▶ Passage shown:
Sunday, November 28, 2010

Hersey's Hiroshima




Our latest journalism assignment was to read Hiroshima, John Hersey’s classic piece still read in high schools around the world, more than 64 years after it was written.

The piece was first published in the Aug. 31, 1946 issue of New Yorker. It was the first and last piece to take up the whole issue of the New Yorker. The piece was extremely well-received. According to the article “Hersey and History”, published in the July 31, 1995 issue of the New Yorker, the magazine sold out within hours and newspapers everywhere published sections of the book in their editorials. ABC even had the piece read aloud over national radio across four successive evenings.

The article was quickly made into a book, as requests for reprints poured into the magazine. The Book of the Month Club sent free copies of the book to its members. By 1995, more than 3.5 million copies had been sold. It’s still on bookstore shelves today - the latest issue was reprinted in 1989 in North America.

The book was criticized by some. It was released as the Cold War was heating up, and some felt because it was so sympathetic to the victims, it was inherently critical of the possible use of nuclear weapons against the Soviet Union. Other criticized its dry, journalistic style.

I remember reading the book when I was in school, but I don’t remember much of it, nor do I remember my reaction to reading it the first time.

▶ Data under study:
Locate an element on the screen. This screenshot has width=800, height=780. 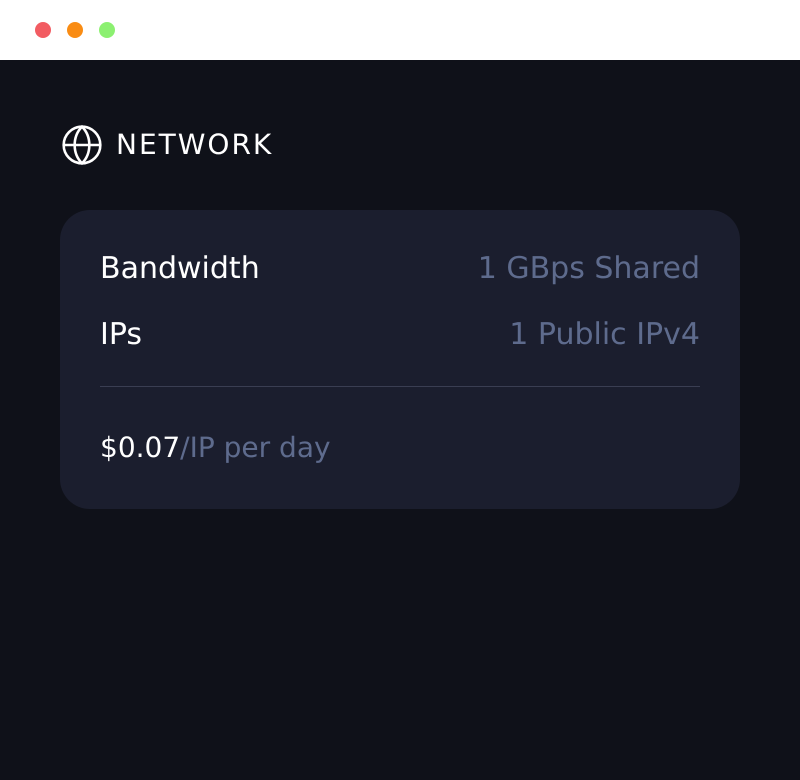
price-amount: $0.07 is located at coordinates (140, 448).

...

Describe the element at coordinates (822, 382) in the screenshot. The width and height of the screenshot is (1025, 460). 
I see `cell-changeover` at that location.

▶ Problem set:
**A)** In the post about Hersey's Hiroshima, how many copies of the book had been sold by 1995?
**B)** From the post about Hersey's Hiroshima, copy out the stretch from "The article was" through "in North America.".

▶ Outputs in order:
**A)** More than 3.5 million copies.

**B)**
The article was quickly made into a book, as requests for reprints poured into the magazine. The Book of the Month Club sent free copies of the book to its members. By 1995, more than 3.5 million copies had been sold. It’s still on bookstore shelves today - the latest issue was reprinted in 1989 in North America.